Personal information
- Born: February 17, 1999 (age 27) Cartersville, Georgia, U.S.
- Home town: Syracuse, Utah, U.S.
- Education: University of Arkansas
- Spouse: Tara Davis-Woodhall ​(m. 2022)​

Sport
- Country: United States
- Sport: Track and Field

Medal record
Representing the United States
Paralympic athletics
Summer Paralympics
| Gold medal – first place | 2024 Paris | 400 m T62 |
| Silver medal – second place | 2016 Rio de Janeiro | 200 m T44 |
| Bronze medal – third place | 2016 Rio de Janeiro | 400 m T44 |
| Bronze medal – third place | 2020 Tokyo | 400 m T62 |
| Bronze medal – third place | 2024 Paris | mixed 4 × 100 m relay |
World Championships
| Silver medal – second place | 2024 Kobe | 100 m T64 |
| Silver medal – second place | 2024 Kobe | 400 m T62 |

= Hunter Woodhall =

American Paralympic athlete (born 1999)

Hunter Ryan Woodhall (born February 17, 1999) is an American track and field athlete. He won a gold medal in Men's 400 m T62 at the 2024 Summer Paralympics, following a bronze medal in the same event at the 2020 Summer Paralympics.

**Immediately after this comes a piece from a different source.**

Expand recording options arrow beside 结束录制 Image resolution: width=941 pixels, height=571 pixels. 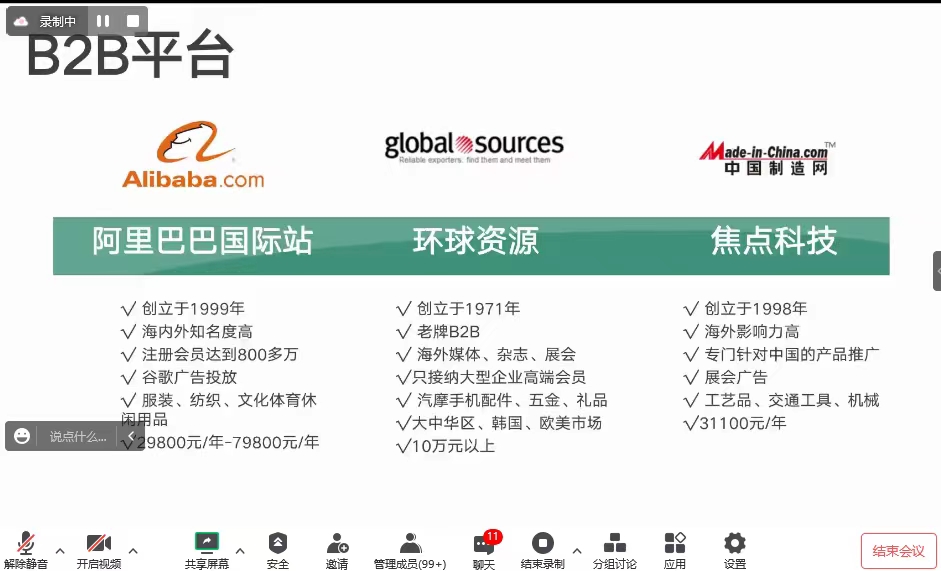(576, 550)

He made his international debut in 2015 with a silver and bronze medal at the 2015 IPC Athletics World Championships and later won a bronze and silver medal at the 2016 Summer Paralympics. After graduating from Syracuse High School, he became the first double amputee to earn an NCAA Division I scholarship.

==Early life==
Woodhall was born in Georgia, United States while his father was serving in the military. Woodhall's parents decided to amputate both of his legs at 11 months old due to fibular hemimelia. Raised in Syracuse, Utah, he was homeschooled until fifth grade and upon entering public school he was bullied for his disability. Although he was initially given prosthetic legs, Woodhall switched to carbon fiber "blades" for running and joined a track team.

==Career==
While attending Syracuse High School, Woodhall competed with the United States National Paralympic Team in international competitions. He made his international debut in 2015 with a silver and bronze medal at the 2015 IPC Athletics World Championships.

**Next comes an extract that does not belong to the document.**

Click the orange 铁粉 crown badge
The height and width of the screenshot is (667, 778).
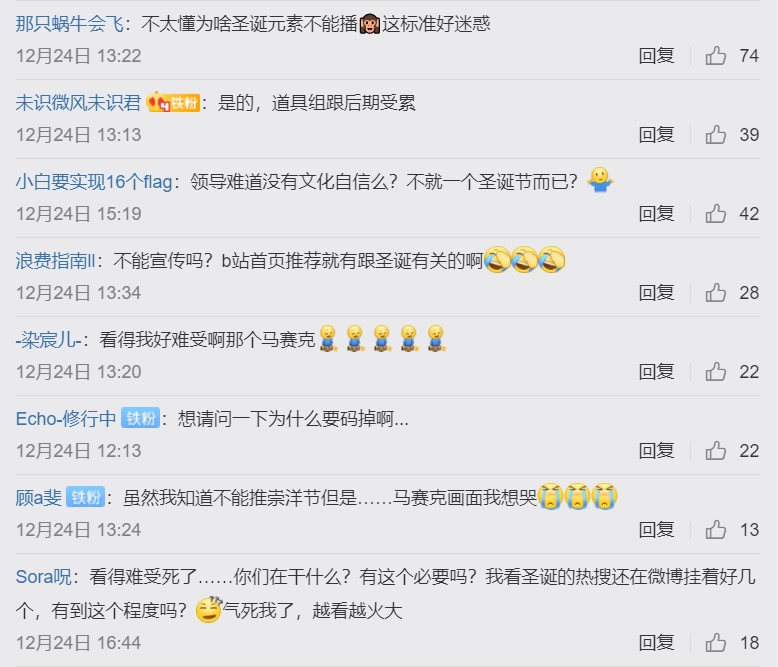coord(173,102)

By his senior year, Woodhall was ranked 20th across America in the 400 m run with a time of 47.32 seconds. He competed in the 2016 Summer Paralympics where he won a bronze medal in the men's 400 meter and a silver medal in the men's 200 meter. As a result, Syracuse City's Mayor, Terry Palmer, deemed September 15 "Hunter Woodhall Day." By the conclusion of his high school education, Woodhall was named 2016 Male High School Track Athlete of the Year. Upon graduating, Woodhall became the first double-amputee track and field athlete to earn a Division I athletic scholarship, which he accepted at the University of Arkansas.

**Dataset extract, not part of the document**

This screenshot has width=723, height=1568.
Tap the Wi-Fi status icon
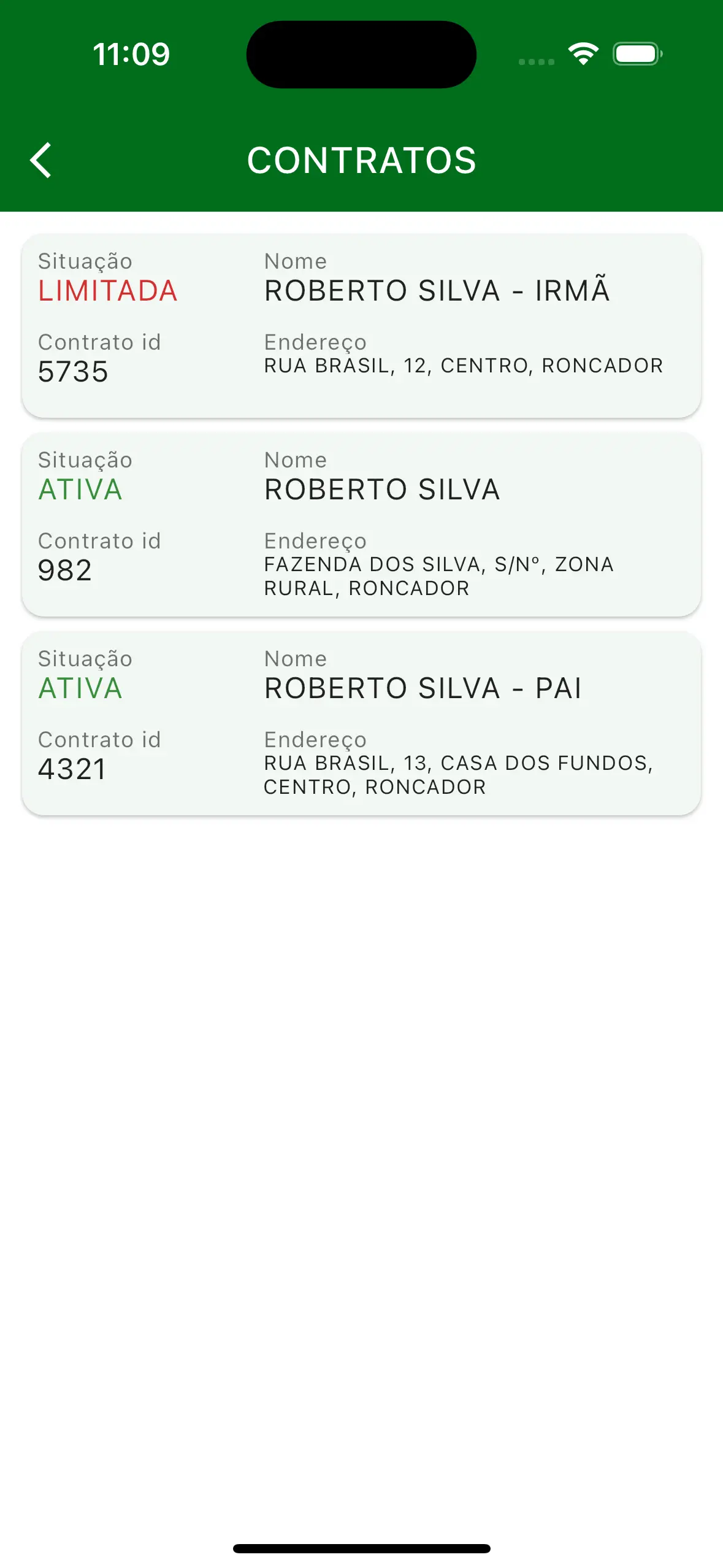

In his first year at the University of Arkansas, Woodhall competed in the SEC Conference alongside non-disabled runners. He competed in six indoor meetings, running 1:58.04 over 800 meters and seven outdoor meetings, running 47.42 seconds over 400 meters. His times earned him a bronze medal in the 4 × 100 meter at the SEC Outdoor Championships. By the conclusion of the season, he was nominated for NCAA Game Changer of the Year and named a First-Team All-American in the 4 × 400 meter Relay and Distance Medley Relay. During his sophomore and junior years, Woodhall ran a lifetime-best 46.22 seconds in the 400 meter at the SEC outdoor championships and became a three-time All-American in the 4 x 400 meter. While in his junior year, Woodhall joined the video sharing app TikTok where he shared the story of how he lost his legs. As a result, he was invited to The Ellen DeGeneres Show where he was given $20,000 to help him with his 2020 Paralympic goals.

Woodhall won a gold medal at the 400-meter T62 event at the 2024 Summer Paralympics. He celebrated with his wife Tara Davis-Woodhall, who had previously won gold at the 2024 Summer Olympics. He also won bronze in the 4 × 100 m Universal Relay where he ran the 3rd leg.

==Personal life==
On October 16, 2022, Woodhall married his longtime girlfriend, Olympian Tara Davis-Woodhall. They had met at a track meet in Idaho in 2017. They operate a YouTube channel together. The Woodhalls' celebration of Davis-Woodhall's win in the women's long jump at the 2024 Summer Olympics received significant media attention.